Journal: J. Am. Chem. Soc., 2011, 133 (16), pp 6138–6141, 20110906

Authors: Jeon H. †, Schmidt R. ‡, Barton J.E. ‡, Hwang D.J. †, Gamble L.J., Castner D.G., Grigoropoulos C.P. *†, Healy K.E. *‡§

Last authors: Kevin E. Healy

Organizations: †Laser Thermal Laboratory, Department of Mechanical Engineering, ‡Department of Bioengineering, and §Department of Materials Science and Engineering, University of California, Berkeley, California 94720, United States Department of Bioengineering, University of Washington, Seattle, Washington 98185, United States

Country: USA, US, United States, United States of America, America

We applied 2-photon laser ablation to write subdiffraction nanoscale chemical patterns into ultrathin polymer films under ambient conditions. Poly(ethylene glycol) methacrylate brush layers were prepared on quartz substrates via surface-initiated atom-transfer radical polymerization and ablated to expose the underlying substrate using the nonlinear 2-photon absorbance of a frequency-doubled Ti:sapphire femtosecond laser.
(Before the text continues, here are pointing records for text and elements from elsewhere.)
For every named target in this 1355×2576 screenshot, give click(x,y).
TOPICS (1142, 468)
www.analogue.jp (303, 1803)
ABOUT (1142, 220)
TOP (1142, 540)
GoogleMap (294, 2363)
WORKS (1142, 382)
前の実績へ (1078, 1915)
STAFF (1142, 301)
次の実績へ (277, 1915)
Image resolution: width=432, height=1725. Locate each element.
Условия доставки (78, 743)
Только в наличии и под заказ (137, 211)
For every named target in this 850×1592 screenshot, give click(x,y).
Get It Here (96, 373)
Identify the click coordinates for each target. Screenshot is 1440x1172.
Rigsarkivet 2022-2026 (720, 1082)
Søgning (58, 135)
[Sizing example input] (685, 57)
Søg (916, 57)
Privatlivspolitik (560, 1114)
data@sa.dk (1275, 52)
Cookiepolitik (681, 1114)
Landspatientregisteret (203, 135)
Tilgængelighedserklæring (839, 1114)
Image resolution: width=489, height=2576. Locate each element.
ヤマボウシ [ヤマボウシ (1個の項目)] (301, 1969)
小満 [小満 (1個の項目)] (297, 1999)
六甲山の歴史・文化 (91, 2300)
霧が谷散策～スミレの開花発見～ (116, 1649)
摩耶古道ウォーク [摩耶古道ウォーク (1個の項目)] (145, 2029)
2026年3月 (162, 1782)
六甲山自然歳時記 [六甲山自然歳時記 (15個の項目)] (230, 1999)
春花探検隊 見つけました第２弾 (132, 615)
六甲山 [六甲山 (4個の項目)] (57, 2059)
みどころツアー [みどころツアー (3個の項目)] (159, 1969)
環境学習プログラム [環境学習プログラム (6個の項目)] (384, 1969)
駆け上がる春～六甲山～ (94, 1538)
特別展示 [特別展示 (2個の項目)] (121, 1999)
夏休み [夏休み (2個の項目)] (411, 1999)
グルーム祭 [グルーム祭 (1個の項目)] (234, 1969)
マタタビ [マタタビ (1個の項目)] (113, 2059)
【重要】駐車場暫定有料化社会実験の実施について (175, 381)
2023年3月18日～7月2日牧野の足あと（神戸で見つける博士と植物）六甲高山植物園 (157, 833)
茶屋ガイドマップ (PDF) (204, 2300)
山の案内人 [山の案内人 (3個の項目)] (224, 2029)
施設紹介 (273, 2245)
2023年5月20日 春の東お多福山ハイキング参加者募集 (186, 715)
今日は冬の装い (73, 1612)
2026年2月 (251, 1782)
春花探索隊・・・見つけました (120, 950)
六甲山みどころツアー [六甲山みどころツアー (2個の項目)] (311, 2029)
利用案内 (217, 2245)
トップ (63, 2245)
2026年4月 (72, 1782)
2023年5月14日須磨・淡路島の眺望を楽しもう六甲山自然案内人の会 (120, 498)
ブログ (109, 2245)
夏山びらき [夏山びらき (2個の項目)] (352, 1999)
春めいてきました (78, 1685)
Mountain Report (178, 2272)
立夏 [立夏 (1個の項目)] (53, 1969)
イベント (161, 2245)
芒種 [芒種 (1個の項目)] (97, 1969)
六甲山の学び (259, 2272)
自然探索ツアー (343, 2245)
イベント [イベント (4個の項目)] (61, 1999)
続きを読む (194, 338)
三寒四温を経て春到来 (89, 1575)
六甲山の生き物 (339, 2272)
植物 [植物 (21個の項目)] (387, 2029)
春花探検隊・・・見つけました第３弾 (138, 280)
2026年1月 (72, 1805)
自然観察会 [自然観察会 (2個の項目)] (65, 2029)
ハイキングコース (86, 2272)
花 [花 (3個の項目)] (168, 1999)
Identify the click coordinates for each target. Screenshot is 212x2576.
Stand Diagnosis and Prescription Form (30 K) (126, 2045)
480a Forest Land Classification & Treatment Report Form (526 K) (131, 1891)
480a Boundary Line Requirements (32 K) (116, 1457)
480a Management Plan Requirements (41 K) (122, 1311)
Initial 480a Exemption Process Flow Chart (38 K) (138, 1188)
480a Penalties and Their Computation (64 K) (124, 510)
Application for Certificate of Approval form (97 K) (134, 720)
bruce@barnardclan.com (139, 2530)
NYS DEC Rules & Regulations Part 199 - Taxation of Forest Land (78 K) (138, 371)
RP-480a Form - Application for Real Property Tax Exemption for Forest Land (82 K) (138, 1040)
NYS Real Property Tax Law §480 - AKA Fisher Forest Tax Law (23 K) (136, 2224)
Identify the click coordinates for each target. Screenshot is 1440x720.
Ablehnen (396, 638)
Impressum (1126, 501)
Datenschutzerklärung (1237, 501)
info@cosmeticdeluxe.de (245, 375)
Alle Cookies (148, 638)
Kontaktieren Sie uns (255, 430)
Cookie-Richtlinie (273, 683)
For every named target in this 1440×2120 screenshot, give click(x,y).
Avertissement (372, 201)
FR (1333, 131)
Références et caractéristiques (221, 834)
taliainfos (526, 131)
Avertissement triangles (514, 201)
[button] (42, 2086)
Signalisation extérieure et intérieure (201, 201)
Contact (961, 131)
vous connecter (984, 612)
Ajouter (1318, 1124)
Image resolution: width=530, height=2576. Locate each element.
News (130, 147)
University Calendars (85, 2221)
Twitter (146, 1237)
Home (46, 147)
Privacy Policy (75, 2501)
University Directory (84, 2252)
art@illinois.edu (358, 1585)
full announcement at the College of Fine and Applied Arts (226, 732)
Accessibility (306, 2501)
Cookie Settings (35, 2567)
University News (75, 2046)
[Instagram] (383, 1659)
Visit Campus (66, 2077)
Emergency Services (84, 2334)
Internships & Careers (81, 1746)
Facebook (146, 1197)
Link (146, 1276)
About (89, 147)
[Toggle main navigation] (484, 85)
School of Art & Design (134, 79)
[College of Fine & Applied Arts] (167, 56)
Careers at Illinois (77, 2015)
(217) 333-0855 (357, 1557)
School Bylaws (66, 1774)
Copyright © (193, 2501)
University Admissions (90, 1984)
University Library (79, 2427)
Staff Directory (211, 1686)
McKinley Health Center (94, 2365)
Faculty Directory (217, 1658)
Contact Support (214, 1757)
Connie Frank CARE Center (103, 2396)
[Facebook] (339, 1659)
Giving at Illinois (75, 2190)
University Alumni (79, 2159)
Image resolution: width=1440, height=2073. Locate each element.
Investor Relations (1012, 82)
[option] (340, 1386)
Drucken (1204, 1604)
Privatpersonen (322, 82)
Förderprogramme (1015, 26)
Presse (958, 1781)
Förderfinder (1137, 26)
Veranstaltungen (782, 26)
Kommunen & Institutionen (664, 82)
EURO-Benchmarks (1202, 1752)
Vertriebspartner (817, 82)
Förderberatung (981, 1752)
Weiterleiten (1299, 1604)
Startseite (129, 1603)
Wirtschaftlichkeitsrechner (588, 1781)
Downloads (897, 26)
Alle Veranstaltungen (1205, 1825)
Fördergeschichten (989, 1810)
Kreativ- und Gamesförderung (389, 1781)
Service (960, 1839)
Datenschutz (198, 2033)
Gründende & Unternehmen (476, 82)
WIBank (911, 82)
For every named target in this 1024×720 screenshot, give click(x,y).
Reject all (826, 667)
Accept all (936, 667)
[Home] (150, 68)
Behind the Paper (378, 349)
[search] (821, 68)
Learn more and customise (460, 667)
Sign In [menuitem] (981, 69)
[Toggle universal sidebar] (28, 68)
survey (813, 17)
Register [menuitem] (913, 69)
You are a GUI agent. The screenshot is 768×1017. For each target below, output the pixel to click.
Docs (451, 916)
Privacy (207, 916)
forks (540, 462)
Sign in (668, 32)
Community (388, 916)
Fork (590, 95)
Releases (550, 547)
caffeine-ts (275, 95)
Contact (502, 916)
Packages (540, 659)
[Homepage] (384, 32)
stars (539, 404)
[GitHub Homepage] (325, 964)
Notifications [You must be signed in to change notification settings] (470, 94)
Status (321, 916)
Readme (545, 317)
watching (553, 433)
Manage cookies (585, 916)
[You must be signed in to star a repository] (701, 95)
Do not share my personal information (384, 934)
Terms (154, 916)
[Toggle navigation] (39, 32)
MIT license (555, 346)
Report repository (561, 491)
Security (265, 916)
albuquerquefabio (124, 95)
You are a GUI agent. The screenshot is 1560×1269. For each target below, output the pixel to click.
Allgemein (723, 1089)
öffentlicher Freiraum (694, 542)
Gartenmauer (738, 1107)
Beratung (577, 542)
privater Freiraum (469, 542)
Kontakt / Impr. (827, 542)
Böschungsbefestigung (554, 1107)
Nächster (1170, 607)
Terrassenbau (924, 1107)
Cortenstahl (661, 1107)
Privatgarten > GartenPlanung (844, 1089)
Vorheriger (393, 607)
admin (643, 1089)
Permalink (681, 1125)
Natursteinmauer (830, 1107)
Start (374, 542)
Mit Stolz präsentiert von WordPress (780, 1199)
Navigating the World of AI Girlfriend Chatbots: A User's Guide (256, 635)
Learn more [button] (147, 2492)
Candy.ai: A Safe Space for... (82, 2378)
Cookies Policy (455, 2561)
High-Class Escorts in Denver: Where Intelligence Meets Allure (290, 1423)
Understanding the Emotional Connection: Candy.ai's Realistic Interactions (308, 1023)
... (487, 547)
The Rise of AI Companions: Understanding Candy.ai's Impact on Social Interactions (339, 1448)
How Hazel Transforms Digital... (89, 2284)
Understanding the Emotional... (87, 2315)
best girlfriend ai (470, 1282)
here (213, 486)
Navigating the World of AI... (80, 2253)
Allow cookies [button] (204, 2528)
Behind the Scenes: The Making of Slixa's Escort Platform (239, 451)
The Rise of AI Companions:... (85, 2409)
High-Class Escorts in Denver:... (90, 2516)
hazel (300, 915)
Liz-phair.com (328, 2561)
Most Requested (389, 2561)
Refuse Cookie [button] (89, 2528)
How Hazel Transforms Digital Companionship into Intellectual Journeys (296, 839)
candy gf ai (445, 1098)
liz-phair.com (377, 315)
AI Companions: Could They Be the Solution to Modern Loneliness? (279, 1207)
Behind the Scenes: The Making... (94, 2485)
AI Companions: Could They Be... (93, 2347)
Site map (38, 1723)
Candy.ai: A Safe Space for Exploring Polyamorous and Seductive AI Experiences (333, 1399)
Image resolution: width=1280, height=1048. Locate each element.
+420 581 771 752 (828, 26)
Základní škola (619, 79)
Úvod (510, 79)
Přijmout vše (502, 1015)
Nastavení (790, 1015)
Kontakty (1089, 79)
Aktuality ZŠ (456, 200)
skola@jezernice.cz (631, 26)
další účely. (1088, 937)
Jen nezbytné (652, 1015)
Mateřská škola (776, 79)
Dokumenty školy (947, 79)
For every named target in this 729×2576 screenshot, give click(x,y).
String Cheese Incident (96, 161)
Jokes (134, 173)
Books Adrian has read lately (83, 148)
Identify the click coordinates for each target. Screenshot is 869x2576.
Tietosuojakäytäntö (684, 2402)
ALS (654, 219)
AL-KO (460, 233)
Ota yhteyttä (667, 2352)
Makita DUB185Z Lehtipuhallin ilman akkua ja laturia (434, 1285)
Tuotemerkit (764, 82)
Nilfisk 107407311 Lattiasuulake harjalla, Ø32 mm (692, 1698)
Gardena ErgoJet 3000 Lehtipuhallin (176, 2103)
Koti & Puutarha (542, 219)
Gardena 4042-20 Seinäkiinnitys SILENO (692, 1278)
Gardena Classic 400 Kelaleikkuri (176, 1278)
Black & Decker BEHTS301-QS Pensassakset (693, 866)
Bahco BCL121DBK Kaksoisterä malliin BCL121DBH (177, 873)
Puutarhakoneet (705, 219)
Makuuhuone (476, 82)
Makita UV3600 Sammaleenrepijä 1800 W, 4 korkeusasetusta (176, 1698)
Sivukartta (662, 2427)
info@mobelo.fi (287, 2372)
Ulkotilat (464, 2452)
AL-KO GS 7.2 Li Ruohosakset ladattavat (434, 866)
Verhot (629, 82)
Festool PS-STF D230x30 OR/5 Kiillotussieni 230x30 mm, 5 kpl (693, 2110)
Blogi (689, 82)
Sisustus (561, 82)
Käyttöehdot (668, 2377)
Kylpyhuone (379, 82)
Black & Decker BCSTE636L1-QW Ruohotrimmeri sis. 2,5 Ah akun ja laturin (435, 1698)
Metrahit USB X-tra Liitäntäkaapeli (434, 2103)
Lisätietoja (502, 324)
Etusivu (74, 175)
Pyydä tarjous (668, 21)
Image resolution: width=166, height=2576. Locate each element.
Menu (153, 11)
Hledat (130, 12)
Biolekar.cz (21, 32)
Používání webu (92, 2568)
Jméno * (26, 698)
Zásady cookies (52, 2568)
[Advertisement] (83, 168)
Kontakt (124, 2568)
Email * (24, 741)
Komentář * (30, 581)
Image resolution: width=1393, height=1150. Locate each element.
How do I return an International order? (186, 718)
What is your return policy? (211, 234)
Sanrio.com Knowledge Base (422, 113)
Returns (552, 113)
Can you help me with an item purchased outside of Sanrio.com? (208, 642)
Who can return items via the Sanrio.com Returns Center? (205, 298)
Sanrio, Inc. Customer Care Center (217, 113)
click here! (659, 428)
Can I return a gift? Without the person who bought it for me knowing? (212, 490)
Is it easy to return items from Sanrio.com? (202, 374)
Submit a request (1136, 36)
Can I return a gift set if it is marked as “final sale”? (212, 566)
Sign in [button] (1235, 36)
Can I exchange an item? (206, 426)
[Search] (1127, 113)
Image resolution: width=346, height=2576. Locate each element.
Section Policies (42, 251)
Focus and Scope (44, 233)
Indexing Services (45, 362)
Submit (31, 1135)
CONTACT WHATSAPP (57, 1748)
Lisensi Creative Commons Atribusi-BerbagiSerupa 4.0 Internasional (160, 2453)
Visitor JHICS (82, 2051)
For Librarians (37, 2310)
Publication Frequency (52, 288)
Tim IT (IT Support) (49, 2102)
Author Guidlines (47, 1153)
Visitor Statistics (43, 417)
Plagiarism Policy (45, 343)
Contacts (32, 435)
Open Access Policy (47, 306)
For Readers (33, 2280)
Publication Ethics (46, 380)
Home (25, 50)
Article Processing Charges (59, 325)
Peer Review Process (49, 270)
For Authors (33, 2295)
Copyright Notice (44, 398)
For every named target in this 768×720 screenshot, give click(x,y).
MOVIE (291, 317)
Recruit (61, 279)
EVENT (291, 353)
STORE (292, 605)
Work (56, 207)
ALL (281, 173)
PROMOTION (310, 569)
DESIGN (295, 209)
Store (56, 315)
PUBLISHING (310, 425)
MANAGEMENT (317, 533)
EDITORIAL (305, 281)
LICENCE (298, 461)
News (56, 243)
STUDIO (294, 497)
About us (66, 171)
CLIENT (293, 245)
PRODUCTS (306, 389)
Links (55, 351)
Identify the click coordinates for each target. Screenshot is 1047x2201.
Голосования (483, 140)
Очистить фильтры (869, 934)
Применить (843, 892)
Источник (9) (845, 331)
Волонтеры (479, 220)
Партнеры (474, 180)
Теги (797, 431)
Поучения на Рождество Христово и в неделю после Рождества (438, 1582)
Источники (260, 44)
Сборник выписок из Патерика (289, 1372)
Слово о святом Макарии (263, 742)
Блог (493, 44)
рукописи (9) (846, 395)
Single-shot ablation thresholds of polymer films were 1.5 times smaller than that of a quartz substrate, which allowed patterning of nanoscale features without damage to the underlying substrate. At a 1/e2 laser spot diameter of 0.86 μm, the features of exposed substrate approached 80 nm, well below the diffraction limit for 400 nm light. Ablated features were chemically distinct and amenable to chemical modification.